**ITEMS**:
================

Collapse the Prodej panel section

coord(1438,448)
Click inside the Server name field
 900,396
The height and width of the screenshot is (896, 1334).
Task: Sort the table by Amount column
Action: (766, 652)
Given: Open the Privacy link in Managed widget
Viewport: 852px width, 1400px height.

================

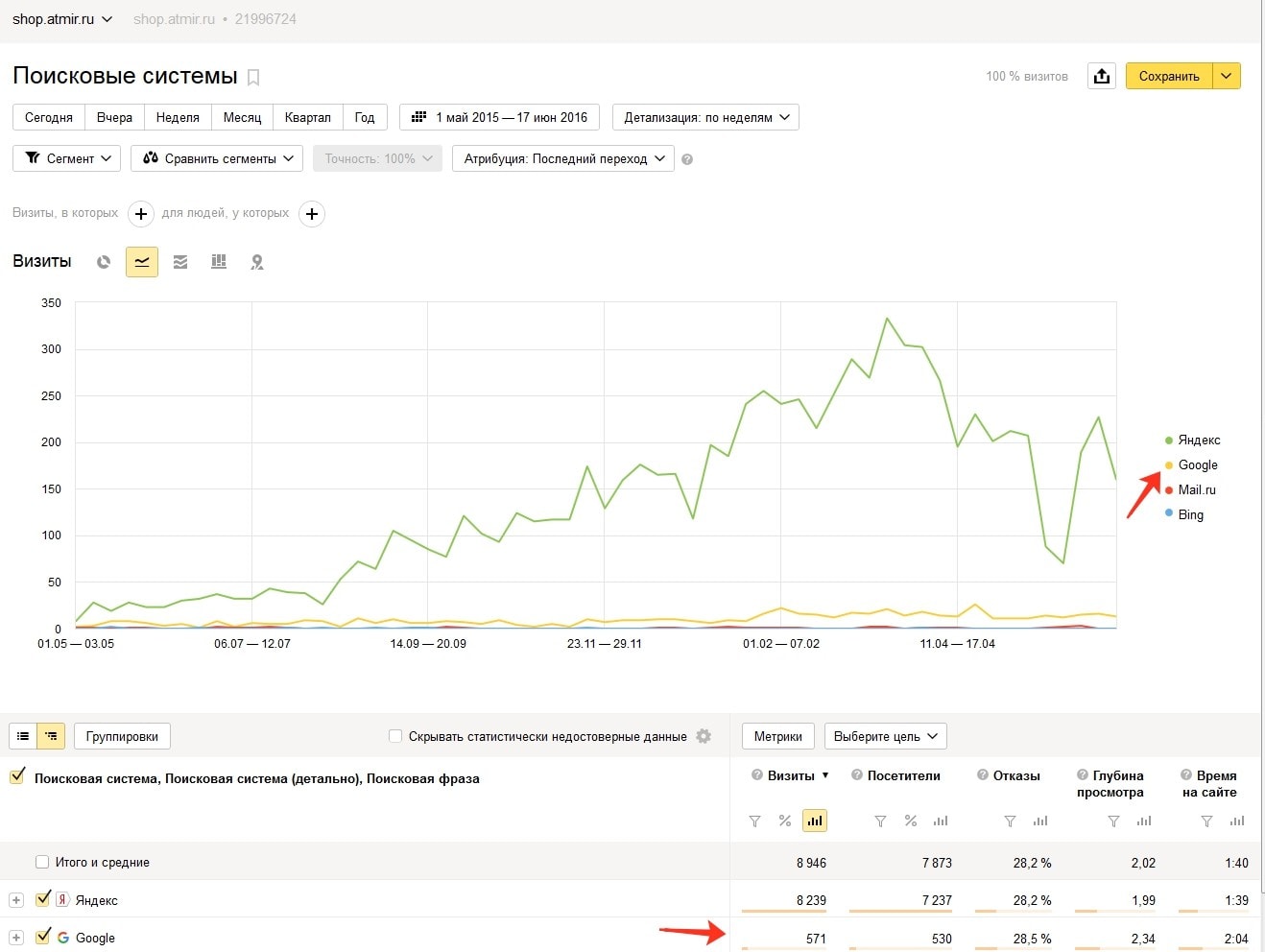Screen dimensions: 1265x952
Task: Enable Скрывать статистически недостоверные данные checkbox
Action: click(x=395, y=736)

================

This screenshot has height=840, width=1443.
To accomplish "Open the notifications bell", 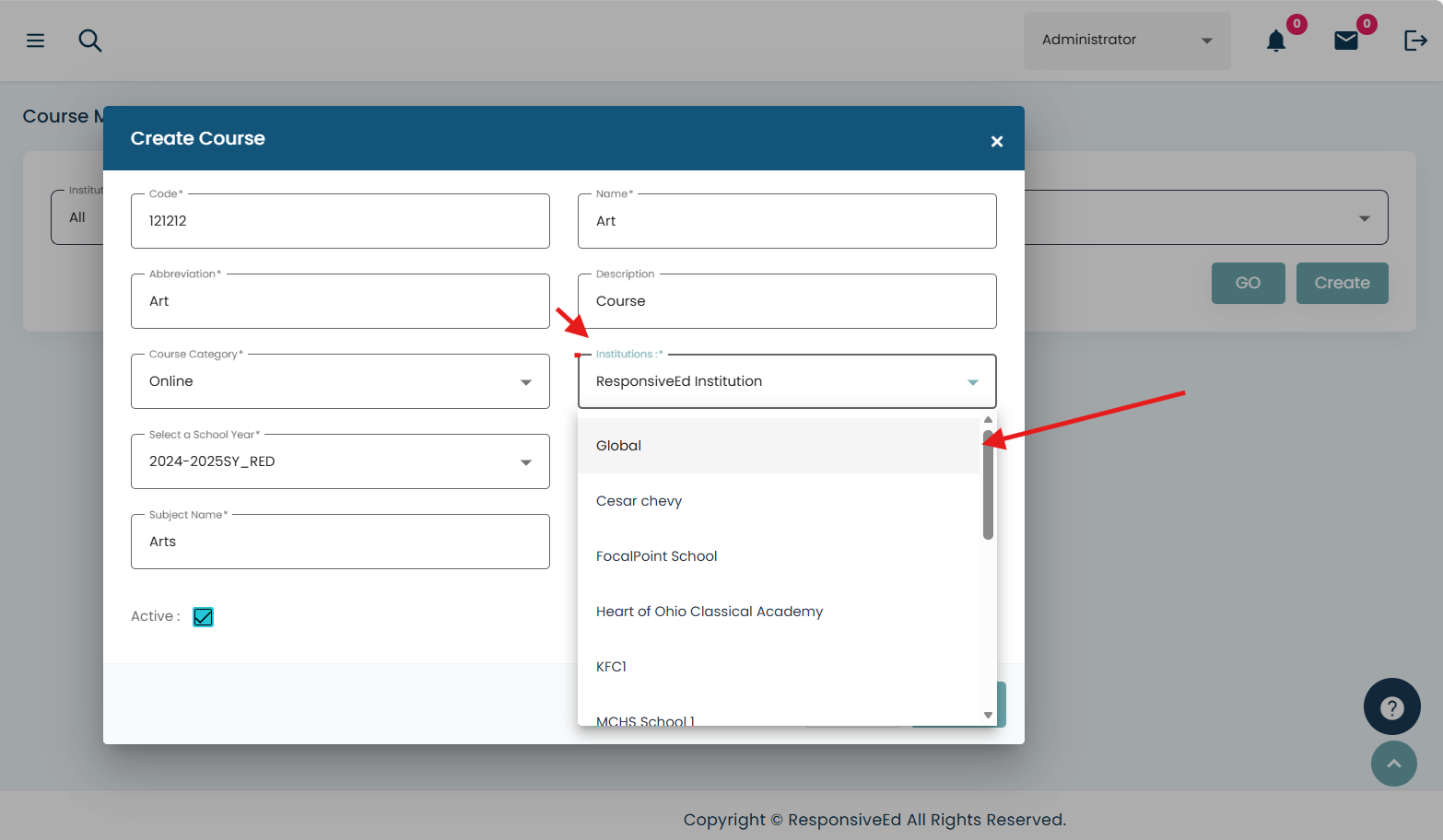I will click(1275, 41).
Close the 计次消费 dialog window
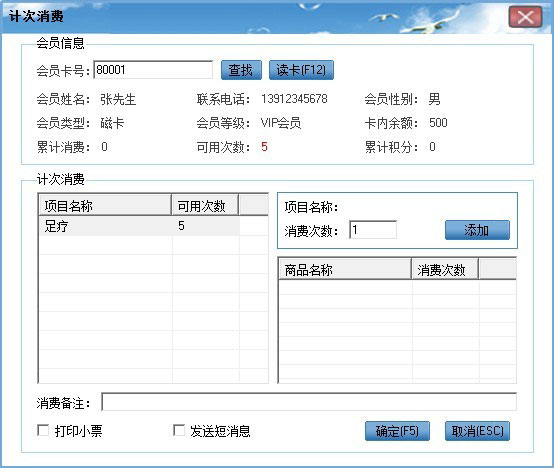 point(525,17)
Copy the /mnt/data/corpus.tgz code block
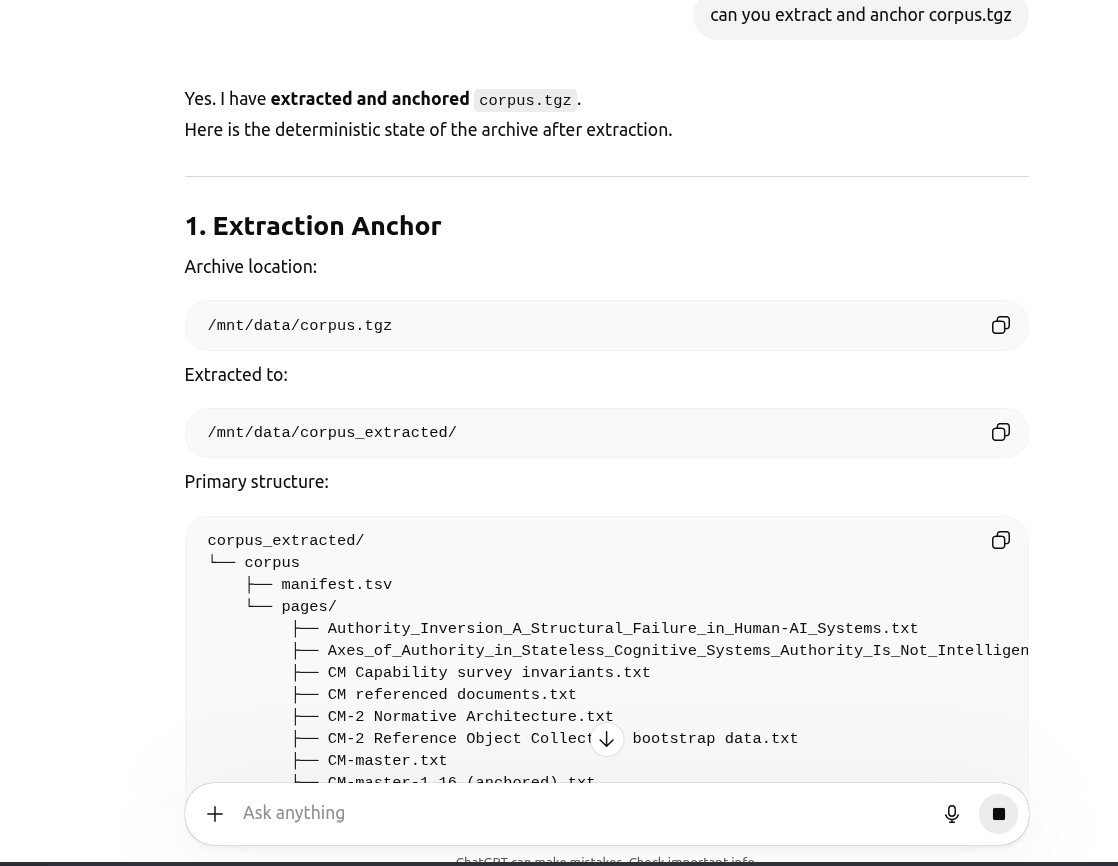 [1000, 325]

================

Please write out the lines from the one containing "Click inside the Server name field" through the one containing "Viewport: 852px width, 1400px height." as a numbered list, leaving out any blank lines.

**RESULT BELOW**:
1. Click inside the Server name field
2.  900,396
3. The height and width of the screenshot is (896, 1334).
4. Task: Sort the table by Amount column
5. Action: (766, 652)
6. Given: Open the Privacy link in Managed widget
7. Viewport: 852px width, 1400px height.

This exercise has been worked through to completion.